Thursday, 10 October 2013

Ghana's Economy in ED

... and did it get back on track? Ghana has been a stable democracy since 1992. In 2008, the late Prof. John Evans Atta Mills took over and as an economist, expectations for him to stabilize the macro economic indicators were high. He didn't disappoint. In the early months of 2012, Ghana's GDP stood around $74.9 billion, representing a 13.6% growth in 2011 and a 5-year compound annual growth of 8.0%. Inflation (CPI) continued to be in single digits, 8.7% with a public debt of 40.8% of GDP.

By the end of December 2012, Ghana's debts stood at $18,832.77 million, equivalent to 49.4% of Gross Domestic Product (GDP), up from $15,350.08 million. Inflation (CPI) also stands at 11.5%. The reality here in Ghana is that the executive always spends more than the budget parliament approves and it is about time the legislature brings government institutional heads who overspend what has been approved in the Appropriation Act to book.

Ghana borrowing to support budget deficits is as certain as darkness at night.

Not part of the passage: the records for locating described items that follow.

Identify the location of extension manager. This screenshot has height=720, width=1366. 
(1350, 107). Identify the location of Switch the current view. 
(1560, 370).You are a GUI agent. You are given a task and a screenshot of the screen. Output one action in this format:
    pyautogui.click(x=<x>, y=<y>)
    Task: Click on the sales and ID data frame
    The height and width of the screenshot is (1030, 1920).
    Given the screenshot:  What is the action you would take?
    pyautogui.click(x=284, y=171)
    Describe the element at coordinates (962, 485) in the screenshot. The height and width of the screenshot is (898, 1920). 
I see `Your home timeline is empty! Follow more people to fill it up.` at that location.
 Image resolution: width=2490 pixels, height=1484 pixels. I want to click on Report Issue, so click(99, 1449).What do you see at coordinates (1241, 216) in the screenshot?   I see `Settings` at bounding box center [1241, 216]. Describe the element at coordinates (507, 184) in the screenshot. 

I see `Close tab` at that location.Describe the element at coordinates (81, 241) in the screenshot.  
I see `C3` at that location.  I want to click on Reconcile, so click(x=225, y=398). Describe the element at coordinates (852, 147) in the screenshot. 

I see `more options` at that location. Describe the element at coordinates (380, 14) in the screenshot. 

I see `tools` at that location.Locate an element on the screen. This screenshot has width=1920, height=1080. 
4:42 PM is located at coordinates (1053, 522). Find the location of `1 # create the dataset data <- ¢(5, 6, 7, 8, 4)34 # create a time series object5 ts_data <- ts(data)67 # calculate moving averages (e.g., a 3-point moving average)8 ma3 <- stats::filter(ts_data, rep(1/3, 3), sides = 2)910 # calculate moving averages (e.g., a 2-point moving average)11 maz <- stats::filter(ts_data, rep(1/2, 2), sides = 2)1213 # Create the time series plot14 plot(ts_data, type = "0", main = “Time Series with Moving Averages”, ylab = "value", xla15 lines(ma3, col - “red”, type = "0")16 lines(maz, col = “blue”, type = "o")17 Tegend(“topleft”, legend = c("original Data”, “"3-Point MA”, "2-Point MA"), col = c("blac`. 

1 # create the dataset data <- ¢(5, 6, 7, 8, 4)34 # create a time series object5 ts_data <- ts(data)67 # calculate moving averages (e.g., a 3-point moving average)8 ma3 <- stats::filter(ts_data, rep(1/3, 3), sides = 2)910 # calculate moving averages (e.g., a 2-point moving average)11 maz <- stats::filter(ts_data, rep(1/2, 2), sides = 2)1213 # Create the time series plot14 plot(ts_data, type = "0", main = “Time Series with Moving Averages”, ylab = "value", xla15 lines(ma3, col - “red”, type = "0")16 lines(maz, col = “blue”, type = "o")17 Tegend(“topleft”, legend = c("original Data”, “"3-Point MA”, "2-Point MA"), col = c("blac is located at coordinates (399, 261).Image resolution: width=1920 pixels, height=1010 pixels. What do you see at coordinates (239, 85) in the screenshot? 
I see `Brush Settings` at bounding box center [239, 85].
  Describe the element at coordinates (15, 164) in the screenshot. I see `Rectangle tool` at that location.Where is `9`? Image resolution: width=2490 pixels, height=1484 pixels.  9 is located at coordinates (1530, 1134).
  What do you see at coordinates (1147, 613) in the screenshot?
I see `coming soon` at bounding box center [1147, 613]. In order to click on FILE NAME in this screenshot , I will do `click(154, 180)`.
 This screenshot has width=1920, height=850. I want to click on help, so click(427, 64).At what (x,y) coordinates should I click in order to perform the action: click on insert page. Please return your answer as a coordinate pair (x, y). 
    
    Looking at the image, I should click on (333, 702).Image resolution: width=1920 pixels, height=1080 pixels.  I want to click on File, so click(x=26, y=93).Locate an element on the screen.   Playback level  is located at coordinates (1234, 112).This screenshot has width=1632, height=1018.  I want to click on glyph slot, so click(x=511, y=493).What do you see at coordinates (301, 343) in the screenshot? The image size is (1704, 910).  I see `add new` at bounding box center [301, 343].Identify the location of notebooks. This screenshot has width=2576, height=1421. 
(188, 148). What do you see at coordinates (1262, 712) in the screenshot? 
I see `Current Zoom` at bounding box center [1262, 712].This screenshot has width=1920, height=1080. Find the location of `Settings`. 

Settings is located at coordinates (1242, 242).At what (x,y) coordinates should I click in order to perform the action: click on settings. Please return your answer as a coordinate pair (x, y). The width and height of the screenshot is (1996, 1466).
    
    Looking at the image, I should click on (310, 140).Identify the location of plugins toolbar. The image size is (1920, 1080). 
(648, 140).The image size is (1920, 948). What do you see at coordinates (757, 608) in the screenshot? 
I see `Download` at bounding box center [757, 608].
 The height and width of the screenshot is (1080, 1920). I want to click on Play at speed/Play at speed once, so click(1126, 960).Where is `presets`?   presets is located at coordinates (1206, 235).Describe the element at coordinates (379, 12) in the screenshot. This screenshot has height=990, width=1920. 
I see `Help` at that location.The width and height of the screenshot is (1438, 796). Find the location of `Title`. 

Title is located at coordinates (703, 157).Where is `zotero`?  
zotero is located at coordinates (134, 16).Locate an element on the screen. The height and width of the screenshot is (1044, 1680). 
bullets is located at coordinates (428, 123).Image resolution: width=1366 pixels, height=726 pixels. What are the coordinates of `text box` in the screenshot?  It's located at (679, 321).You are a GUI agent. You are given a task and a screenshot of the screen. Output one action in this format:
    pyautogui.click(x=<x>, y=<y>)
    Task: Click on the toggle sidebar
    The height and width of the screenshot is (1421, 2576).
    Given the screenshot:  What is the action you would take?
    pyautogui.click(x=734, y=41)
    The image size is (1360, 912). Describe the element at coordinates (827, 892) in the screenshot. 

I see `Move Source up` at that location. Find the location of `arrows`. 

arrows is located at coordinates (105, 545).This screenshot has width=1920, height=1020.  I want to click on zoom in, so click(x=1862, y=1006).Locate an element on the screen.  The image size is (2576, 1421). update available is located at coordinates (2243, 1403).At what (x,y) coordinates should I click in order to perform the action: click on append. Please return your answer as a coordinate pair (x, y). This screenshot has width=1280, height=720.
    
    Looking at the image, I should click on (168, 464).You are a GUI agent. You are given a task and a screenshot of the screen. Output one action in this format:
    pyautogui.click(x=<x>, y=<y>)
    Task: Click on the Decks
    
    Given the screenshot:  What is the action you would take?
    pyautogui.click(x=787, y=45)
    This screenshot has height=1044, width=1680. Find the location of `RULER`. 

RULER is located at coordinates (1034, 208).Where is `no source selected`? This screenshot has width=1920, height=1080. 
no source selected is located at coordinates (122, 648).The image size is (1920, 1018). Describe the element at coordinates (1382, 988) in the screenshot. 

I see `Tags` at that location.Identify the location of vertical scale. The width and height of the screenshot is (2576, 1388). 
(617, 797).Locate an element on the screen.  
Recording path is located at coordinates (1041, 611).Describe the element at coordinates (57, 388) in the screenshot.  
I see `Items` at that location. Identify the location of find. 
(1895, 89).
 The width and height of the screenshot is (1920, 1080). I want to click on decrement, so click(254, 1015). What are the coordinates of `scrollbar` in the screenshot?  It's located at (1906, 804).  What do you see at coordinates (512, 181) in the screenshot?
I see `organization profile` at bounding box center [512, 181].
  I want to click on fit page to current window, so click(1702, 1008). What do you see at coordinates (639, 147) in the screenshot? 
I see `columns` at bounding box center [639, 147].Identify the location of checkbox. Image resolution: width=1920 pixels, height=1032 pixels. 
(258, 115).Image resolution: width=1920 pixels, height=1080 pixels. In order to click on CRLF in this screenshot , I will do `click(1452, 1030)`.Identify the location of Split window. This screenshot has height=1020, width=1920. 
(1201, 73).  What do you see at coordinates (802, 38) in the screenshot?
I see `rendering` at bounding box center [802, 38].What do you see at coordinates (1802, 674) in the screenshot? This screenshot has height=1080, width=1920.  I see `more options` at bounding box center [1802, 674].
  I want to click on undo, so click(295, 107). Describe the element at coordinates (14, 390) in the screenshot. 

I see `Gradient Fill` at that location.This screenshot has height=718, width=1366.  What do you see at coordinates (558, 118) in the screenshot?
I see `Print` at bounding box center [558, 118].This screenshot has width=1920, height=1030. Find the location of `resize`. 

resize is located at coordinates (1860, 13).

Over expenditure and high debt to GDP ratios pushes the government to adopt stringent measures to raise revenue, like complete or partial withdrawal of public subsidies and increases in consumer taxes and public utility bills. This can only worsen the plight of the ordinary Ghanaian. 

Currently, there is only one way forward ... "prayer for a miracle!", because economic measures to turn things around seem not to be an option for the government. Meanwhile, the EIU maintains its economic forecasts that growth will remain below potential in 2013 and a large fiscal and current-account deficit. 


  1. It's sad what is happening in to Ghana. It's like it gets worse as time goes by

  2. I like the twitter reactions Terry.

    Whoa.. I didn't realize the minimum wage was that low...

  3. Classic case of eroding impressive economic gains in one political cycle. There need to be more regulation on spending in election years.